Task statement -> From the entries that follow, report every line in which "agent" occurs.

[Start of Attachment]

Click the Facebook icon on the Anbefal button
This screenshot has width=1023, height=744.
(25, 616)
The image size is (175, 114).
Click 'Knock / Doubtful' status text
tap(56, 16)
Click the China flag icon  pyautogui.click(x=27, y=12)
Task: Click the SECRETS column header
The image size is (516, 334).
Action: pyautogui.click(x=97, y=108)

[End of Attachment]
[Start of Attachment]

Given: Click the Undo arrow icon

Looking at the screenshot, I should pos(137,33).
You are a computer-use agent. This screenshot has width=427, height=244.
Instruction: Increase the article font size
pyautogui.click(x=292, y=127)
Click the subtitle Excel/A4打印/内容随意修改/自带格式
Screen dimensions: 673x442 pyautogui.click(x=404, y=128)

[End of Attachment]
[Start of Attachment]

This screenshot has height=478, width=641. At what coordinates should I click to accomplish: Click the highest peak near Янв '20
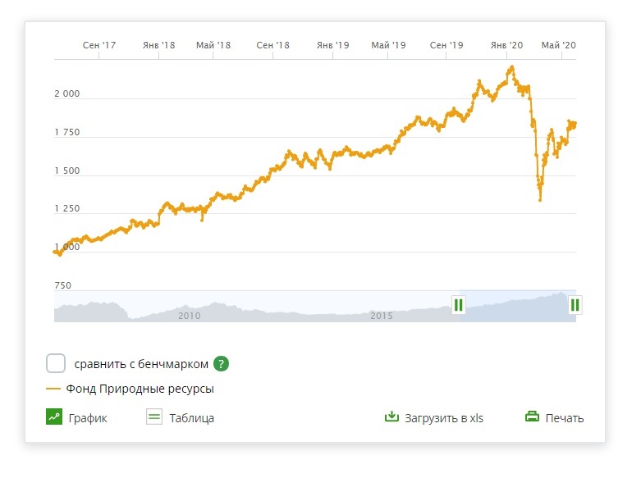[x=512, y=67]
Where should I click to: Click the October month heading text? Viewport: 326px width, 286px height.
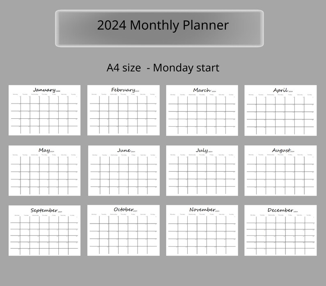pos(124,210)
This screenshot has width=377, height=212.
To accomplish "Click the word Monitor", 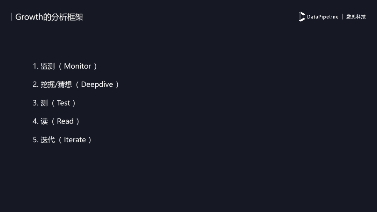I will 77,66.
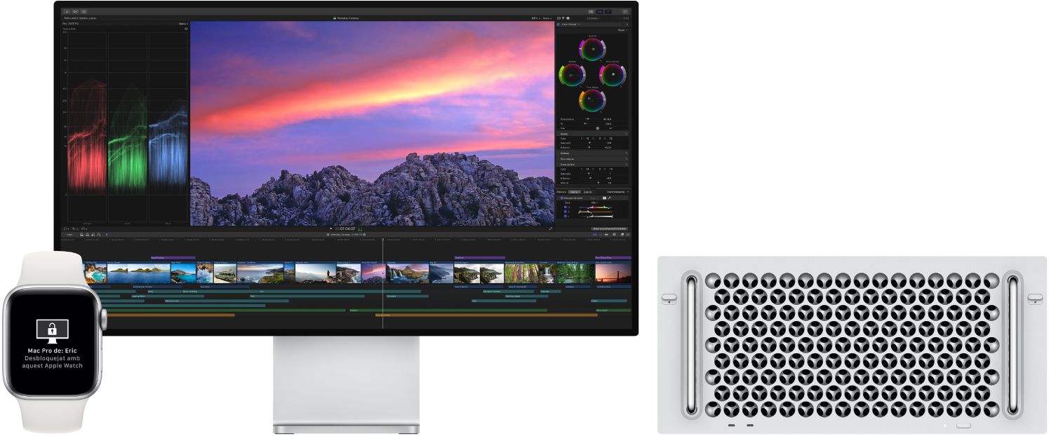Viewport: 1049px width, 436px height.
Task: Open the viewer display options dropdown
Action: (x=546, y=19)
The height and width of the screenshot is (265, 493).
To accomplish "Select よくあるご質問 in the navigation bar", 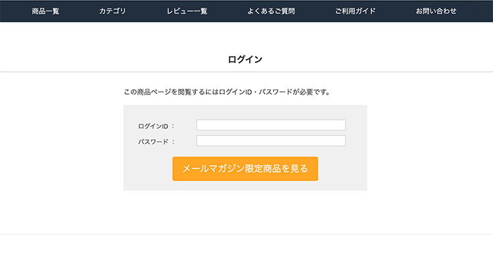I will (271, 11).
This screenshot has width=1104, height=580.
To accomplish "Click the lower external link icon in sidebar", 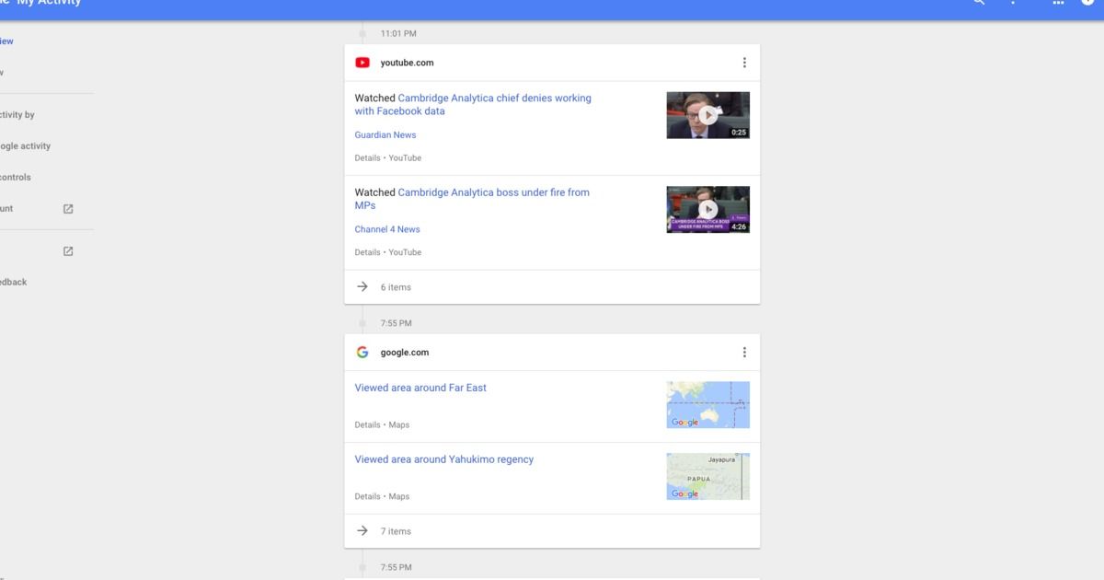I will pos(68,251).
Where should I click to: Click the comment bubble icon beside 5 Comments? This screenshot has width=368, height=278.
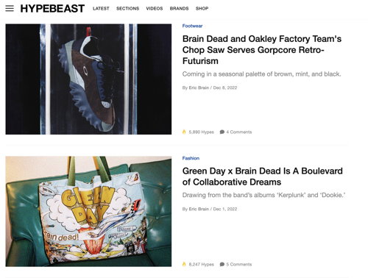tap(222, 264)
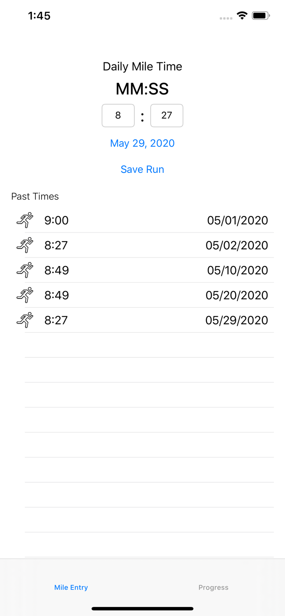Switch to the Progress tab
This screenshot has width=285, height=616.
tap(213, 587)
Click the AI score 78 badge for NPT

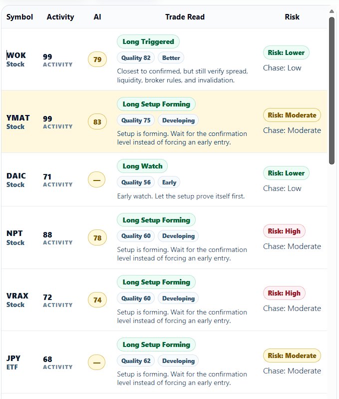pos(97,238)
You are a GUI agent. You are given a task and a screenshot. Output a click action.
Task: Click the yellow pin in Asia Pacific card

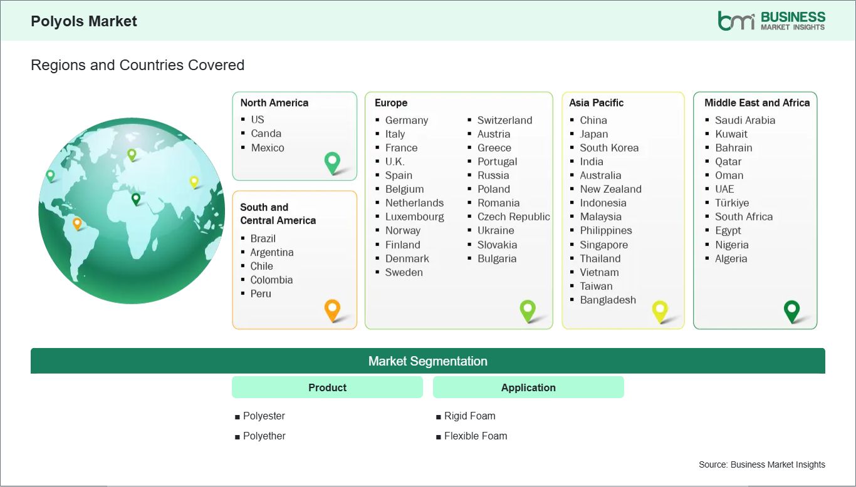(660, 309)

[End of Attachment]

Task solution ->
You are a computer-use agent. This screenshot has width=427, height=244.
You are a GUI agent. You are given a task and a screenshot. Output a click action.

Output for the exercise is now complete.